Indoors, outdoors . . . Gophers just want to win
MINNEAPOLIS — The Minnesota men’s hockey team learned a lot when it played outdoors last year at Soldier Field in Chicago. The Gophers faced rival Wisconsin in the inaugural Hockey City Classic and got a first-hand lesson about what it’s like to brave the elements.
Minnesota’s players and coaches also took away another lesson from that game that they hope to change this Friday when the Gophers host Ohio State at TCF Bank Stadium.
"The one thing I can glean, if you don’t win it’s no fun," said Gophers coach Don Lucia. "Obviously that’s the priority."
The Gophers lost last year’s outdoor game to the Badgers by a 3-2 final in what counted as a conference game. Valuable points will once again be on the line Friday as Ohio State and Minnesota battle for positioning in the Big Ten standings.
So while the pomp and circumstance of the outdoor game may be unusual and exciting, the goal remains the same for Minnesota’s players: win.
"It’s not something that you get to do every day. You’ve got to go out there and really take it all in and enjoy yourself," said Gophers forward Seth Ambroz. "At the same time, it’s just another hockey game."
Friday night’s game is a quick turnaround for Minnesota, which played Sunday and Monday at Penn State and didn’t practice on Tuesday. The first time the Gophers hit the ice for an outdoor practice will be Thursday, giving them just one day to adjust to the unusual conditions of playing hockey in a football stadium.
The ice at last year’s Hockey City Classic certainly was a factor in the game against Wisconsin. Because of direct sunlight on the rink throughout that day, the ice became slushy and slowed down play. Pucks bounced off the ice more than usual. Neither team used it as an excuse; it was simply part of playing outdoors, and something that both sides had to deal with.
The Gophers — as well as Chicago-based Intersport, the company that puts on the Hockey City Classic — are hoping the ice conditions Friday will be much better than they were a year ago. Temperatures in the Twin Cities have been plenty cold to help keep the ice frozen. And the rink at TCF Bank Stadium — home to the Gophers’ football team — doesn’t see much direct sunlight. That should translate into a nice, solid sheet of ice.

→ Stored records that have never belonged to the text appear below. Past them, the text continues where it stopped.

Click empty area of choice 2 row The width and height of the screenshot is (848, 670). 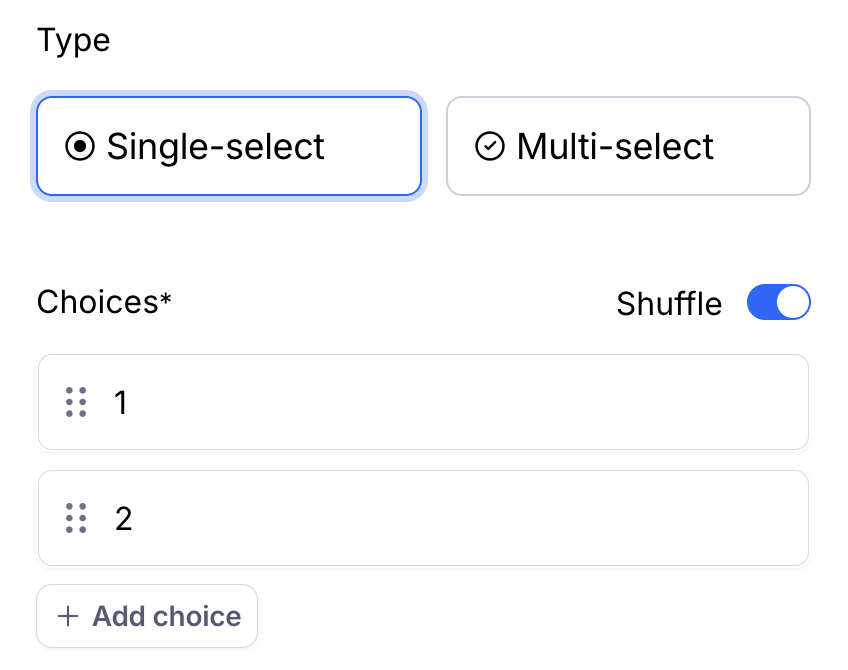click(x=500, y=518)
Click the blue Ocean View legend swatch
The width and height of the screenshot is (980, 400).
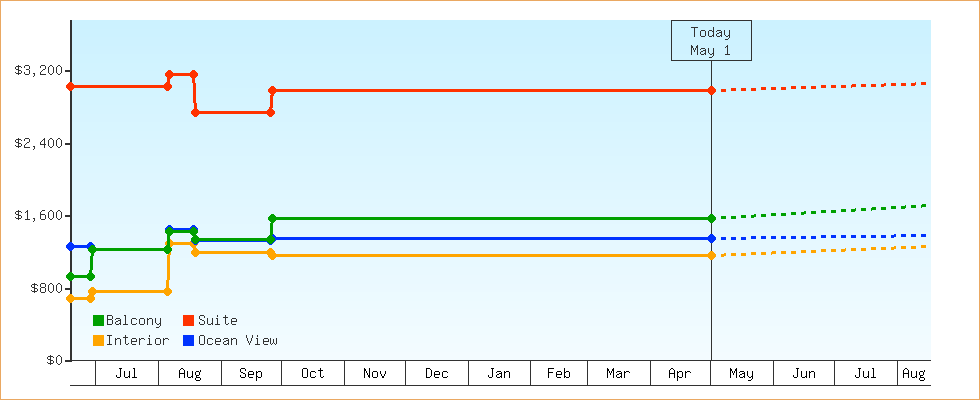188,341
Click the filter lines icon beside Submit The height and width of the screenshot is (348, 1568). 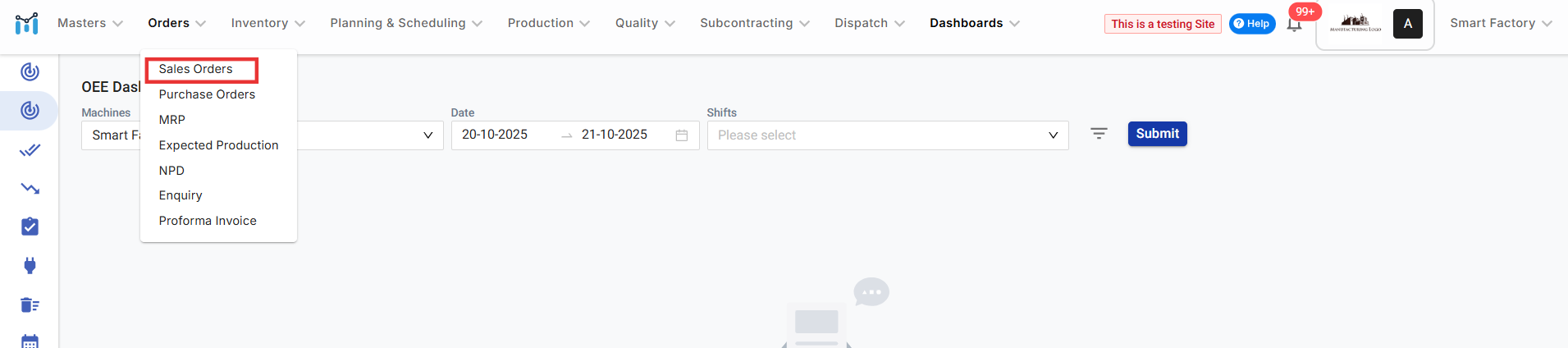click(1099, 133)
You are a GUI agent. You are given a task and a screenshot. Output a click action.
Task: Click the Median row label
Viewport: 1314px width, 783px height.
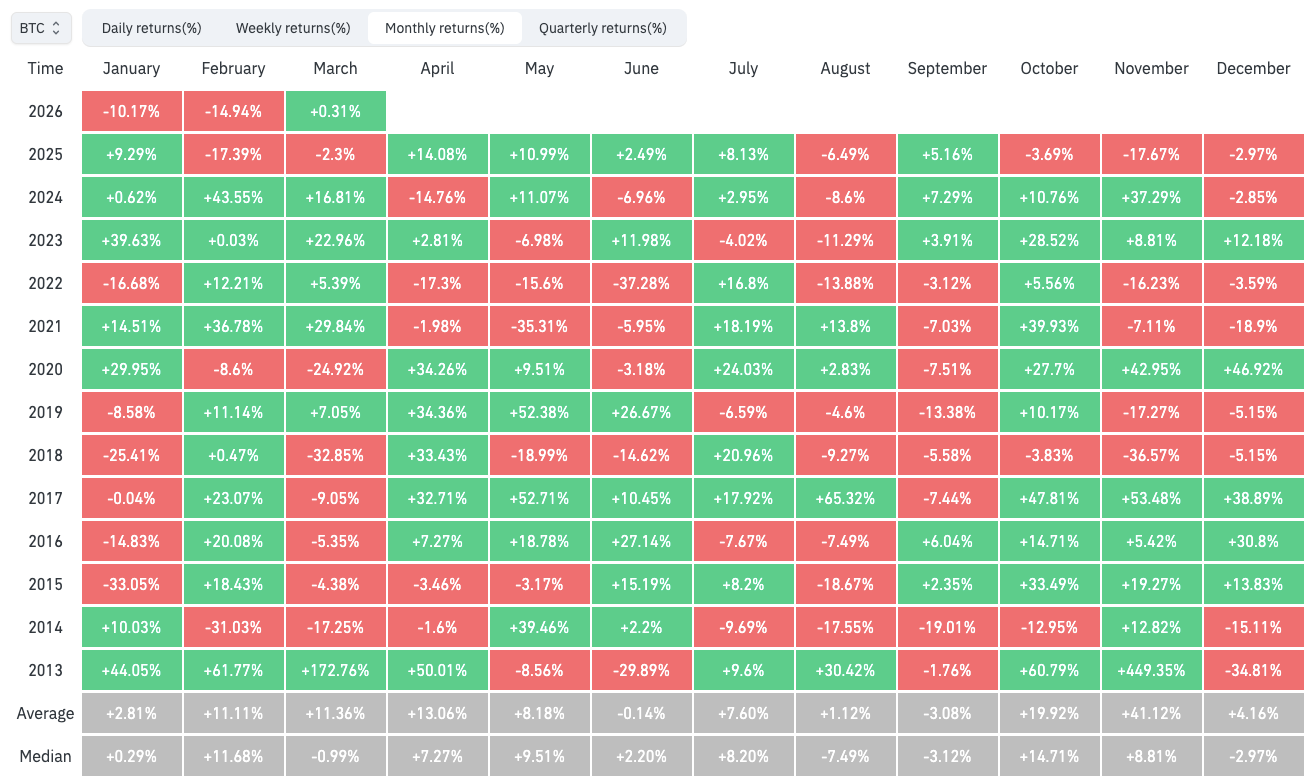(x=45, y=756)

"Last year, the ice had a huge effect," said Minnesota goalie Adam Wilcox. "A couple of the shots that were on the ice actually deflected off the ice itself. That’s one thing I’ll have to focus on is watching the ice and the bounces and stuff like that, because anything could happen."
Just like it did last year, this week’s outdoor game stirs up memories for Gophers players and coaches alike of when they grew up playing hockey outdoors in the winter. Lucia remembers having to shovel snow off the rink as a kid in Grand Rapids, Minn., who was too impatient to wait for the plow to do the job. Wilcox had a rink in his backyard in South St. Paul and also spent several youth practices and games on outdoor rinks.
With a roster laden with so many Minnesota natives, the Gophers aren’t lacking for experience skating outdoors.
"It’s always fun, going out there and playing some shinny hockey with your friends and just enjoying the way hockey kind of started," Ambroz said. "It’s going to be a fun experience again this year. Hopefully we’ll come out on top."
Before the top-ranked Gophers men’s team hosts Ohio State on Friday, the top-ranked Gophers women’s team will face Minnesota State that afternoon. That means the entire day’s event will be centered around Gophers teams.
It’s always fun, going out there and playing some shinny hockey with your friends and just enjoying the way hockey kind of started.
That wasn’t the case last year, when four different schools took part in the two games at Soldier Field. There was no true home team; Notre Dame was the closest school, and its campus in South Bend, Ind., was an hour and a half from the Windy City. With a true home crowd decked out in maroon and gold and 45,000 to 50,000 fans expected to attend, the Gophers can take advantage of their home-ice — or home-field — advantage.
"It’s always fun when you have a huge atmosphere," Wilcox said. "If we can get that many people in that building, I think it would have a huge effect on the game and just make the atmosphere that much better."